A: An AED, or automated external defibrillator, is a device that automatically analyzes heart rhythms and advises the operator to deliver an electric current if the heart is in ventricular fibrillation, an otherwise fatal rhythm.
Q: Do I have to be a doctor, nurse or paramedic to use an AED?
A: No. Non-medical people can use AEDs successfully after a few hours of training.
Q: How do AEDs work?
A: AEDs are automated - they take the decision making process out of the hands of rescuers and place it in an internal computer chip. They don't use paddles but instead have patches called electrodes that are easily placed on the patient's chest. The device uses a recorded message to give step-by-step instructions to the user. The AED analyses the heart and will only deliver a shock to the patient if it detects the presence of cardiac rhythms that require defibrillation. If the patient is not in cardiac arrest, the AED will not deliver the shock.
Q: What about CPR?
A: Cardiopulmonary resuscitation (CPR) is an integral part of the "Chain of Survival." In the absence of a defibrillator, CPR can be used from the time of collapse until the defibrillator arrives - this may extend the amount of time that a patient can still be successfully defibrillated. The probability of survival is improved if the patient receives CPR while waiting to be defibrillated.
Q: Shouldn't we wait until the paramedics arrive?
A: It is impossible in the majority of cases for paramedics to arrive at the sides of sudden cardiac arrest patients quickly enough to initiate CPR and give rapid, life-saving defibrillation. The reason is this: For every minute that passes after a sudden cardiac arrest, the chance for survival drops by 10 per cent.
Always start CPR first.
Q: What if I forget the steps for shocking a patient?
A: The steps for shocking a patient in cardiac arrest are simple and straightforward. Just follow the visual and audio prompts provided by the AED machine.

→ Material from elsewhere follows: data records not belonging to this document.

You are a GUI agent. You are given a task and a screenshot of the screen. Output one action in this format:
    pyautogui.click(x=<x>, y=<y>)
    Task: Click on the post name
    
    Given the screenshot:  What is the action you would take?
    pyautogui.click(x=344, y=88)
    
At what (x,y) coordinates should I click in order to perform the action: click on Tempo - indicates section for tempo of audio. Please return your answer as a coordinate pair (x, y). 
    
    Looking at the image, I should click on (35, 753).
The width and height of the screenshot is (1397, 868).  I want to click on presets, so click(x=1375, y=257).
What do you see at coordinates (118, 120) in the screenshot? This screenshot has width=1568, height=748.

Q: Can I hurt the patient with an AED?
A: Most patients of sudden cardiac arrest will die if their hearts are not shocked right away with a defibrillator. If you follow standard procedures and routine safety precautions, your actions can only help.
Q: Can I accidentally shock myself?
A: AEDs are extremely safe when used properly. The electric shock is programmed to go from one pad to the other through the patient's chest. Basic precautions, such as not touching the patient during the shock, virtually ensure the safety of rescuers.
Q: Do all ambulances carry defibrillators?
A: Yes. All ambulances and fire response vehicles and marked police cars carry AEDs.
Q: Should AEDs be used on children who suffer sudden cardiac arrest?
A:Yes. Rescuers should always attempt to use paediatric pads when applying an AED to children and infants. If paediatric pads are not available rescuers can use adult pads placed anterior-posterior (front and back) due to the child or infant’s smaller size.
If the pads touch each other (this can cause electrical arcing), they should not be used.
Q: Our organization has limited resources. Why should we spend our money on an early defibrillation program?
A: An automated external defibrillator is the most important computer a business could ever buy. It is a key occupational health and safety investment. Over 50 Canadian organizations involved in emergency cardiac care, including the Heart and Stroke Foundation, encourage the widespread availability of automated defibrillators. AEDs are becoming standard emergency care, and starting in October 2000, anyone trained in CPR in North America will automatically be trained on AED use as well.
Q: What if the AED malfunctions?
A: When AEDs are maintained properly, malfunctions are extremely rare. They require little maintenance. In the unlikely event that a device does not work, follow manufacturer's recommendations and do CPR until help arrives.